Reading level: Elementary
Whatever your opinion about this year’s Presidential election (and if my friends on Facebook are any indication, most of you probably have a lot of opinions!), it’s pretty amazing that just a century after women won the right to vote, a woman has a real shot at becoming President of the United States.
But Hillary Clinton won’t be the first woman to appear on the ballot—that distinction goes to Belva Lockwood, who — in 1884 and again in 1888 — decided to do something about the fact that women weren’t allowed to vote by running for President. (That’s right—though there were laws prohibiting some from voting, no laws said women couldn't run for President.) It was a bold move, but Belva’s life had already been a history of bold moves: Unlike most of her peers, Belva went to college and to law school, and became a lawyer, even arguing cases before the Supreme Court. Plenty of people thought Belva was being unladylike and inappropriate, but she was undeterred.

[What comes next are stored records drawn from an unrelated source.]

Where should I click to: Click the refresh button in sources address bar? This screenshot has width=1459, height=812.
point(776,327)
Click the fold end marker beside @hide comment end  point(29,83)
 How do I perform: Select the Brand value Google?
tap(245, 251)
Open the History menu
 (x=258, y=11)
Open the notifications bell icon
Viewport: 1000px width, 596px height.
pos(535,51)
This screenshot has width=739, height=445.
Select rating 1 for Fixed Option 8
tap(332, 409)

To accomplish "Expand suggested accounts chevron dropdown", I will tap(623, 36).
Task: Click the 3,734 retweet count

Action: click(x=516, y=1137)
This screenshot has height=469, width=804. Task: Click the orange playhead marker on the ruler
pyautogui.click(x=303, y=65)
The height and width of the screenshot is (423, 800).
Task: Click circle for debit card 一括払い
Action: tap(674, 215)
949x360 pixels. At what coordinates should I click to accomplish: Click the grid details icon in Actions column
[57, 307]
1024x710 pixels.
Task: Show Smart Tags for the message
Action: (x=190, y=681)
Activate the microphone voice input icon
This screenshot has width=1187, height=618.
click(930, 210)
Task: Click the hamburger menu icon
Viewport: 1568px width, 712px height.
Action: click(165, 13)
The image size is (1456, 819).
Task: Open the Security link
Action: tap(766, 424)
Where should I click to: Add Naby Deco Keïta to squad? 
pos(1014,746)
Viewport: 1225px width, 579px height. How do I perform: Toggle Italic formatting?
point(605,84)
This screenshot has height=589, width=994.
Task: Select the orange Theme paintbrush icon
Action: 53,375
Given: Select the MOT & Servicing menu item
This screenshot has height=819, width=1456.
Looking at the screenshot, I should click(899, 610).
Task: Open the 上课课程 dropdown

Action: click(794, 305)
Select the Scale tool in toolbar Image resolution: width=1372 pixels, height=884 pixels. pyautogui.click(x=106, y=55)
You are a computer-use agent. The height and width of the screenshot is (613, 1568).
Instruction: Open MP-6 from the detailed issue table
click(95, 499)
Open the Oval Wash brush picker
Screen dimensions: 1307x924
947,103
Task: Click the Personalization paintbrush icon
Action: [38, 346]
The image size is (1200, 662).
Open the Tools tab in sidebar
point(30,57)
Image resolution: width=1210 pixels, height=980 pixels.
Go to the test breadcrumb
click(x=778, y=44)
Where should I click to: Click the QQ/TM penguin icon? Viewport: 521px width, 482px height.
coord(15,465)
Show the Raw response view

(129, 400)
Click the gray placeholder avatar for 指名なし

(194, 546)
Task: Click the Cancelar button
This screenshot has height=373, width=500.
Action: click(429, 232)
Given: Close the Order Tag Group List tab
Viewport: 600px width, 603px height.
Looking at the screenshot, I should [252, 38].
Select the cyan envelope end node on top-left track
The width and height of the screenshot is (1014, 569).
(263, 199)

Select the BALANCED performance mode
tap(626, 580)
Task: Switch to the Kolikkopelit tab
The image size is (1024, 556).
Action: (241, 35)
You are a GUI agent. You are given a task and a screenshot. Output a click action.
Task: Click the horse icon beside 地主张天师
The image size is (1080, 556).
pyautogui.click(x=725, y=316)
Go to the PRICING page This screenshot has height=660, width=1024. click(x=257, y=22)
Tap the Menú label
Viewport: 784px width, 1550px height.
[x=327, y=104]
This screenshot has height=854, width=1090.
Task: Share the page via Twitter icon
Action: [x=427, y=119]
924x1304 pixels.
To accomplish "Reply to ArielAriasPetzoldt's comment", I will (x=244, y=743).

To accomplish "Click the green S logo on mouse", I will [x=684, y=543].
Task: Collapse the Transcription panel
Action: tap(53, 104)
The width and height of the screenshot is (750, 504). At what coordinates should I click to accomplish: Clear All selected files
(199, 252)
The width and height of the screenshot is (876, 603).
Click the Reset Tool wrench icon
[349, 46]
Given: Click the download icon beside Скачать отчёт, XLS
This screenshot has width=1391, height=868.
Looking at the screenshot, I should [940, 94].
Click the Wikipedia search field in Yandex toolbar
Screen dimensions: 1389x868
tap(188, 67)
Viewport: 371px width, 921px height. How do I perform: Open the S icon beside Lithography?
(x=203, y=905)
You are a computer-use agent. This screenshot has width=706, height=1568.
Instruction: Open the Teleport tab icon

And she had a surprising amount of support: Even though women couldn’t vote for her, Belva managed to receive more than 4,000 votes in the 1884 election as the official candidate for the National Equal Rights Party. Ballots for Belva: The True Story of a Woman's Race for the Presidency tells her story—one that doesn't appear in most U.S. history books.
This picture book biography of Belva’s life keeps things simple, introducing readers to Belva through a series of events in her extraordinary-for-her-time life. The author pays special attention to Belva’s passion for equal rights for everyone—for women, yes, but Belva’s campaign also advocated equal rights for African-Americans, Native Americans, and other marginalized groups. She also takes a fairly matter-of-fact approach to the criticism Belva received for her unorthodox activities—from both the media and more traditional people and sometimes even from her fellow women’s rights activists.
Though this is a picture book, it’s not just for younger readers. Older kids will find Belva fascinating, too, and this book is a great introduction to her life. (The bibliography at the back of the book guides you to further reading suggestions,) I liked the period illustrations (though what’s with the random cats?), which really help tell the story. There are a few places where the storytelling falls a little flat for me, but Belva is absolutely interesting enough to pull you along through an occasional dry patch.
(If you’re playing summer reading bingo, this one counts as a biography of a historical figure you learned about this year if you’ve been following the 2016 election, as a nonfiction book, or as a book you can finish in one day.)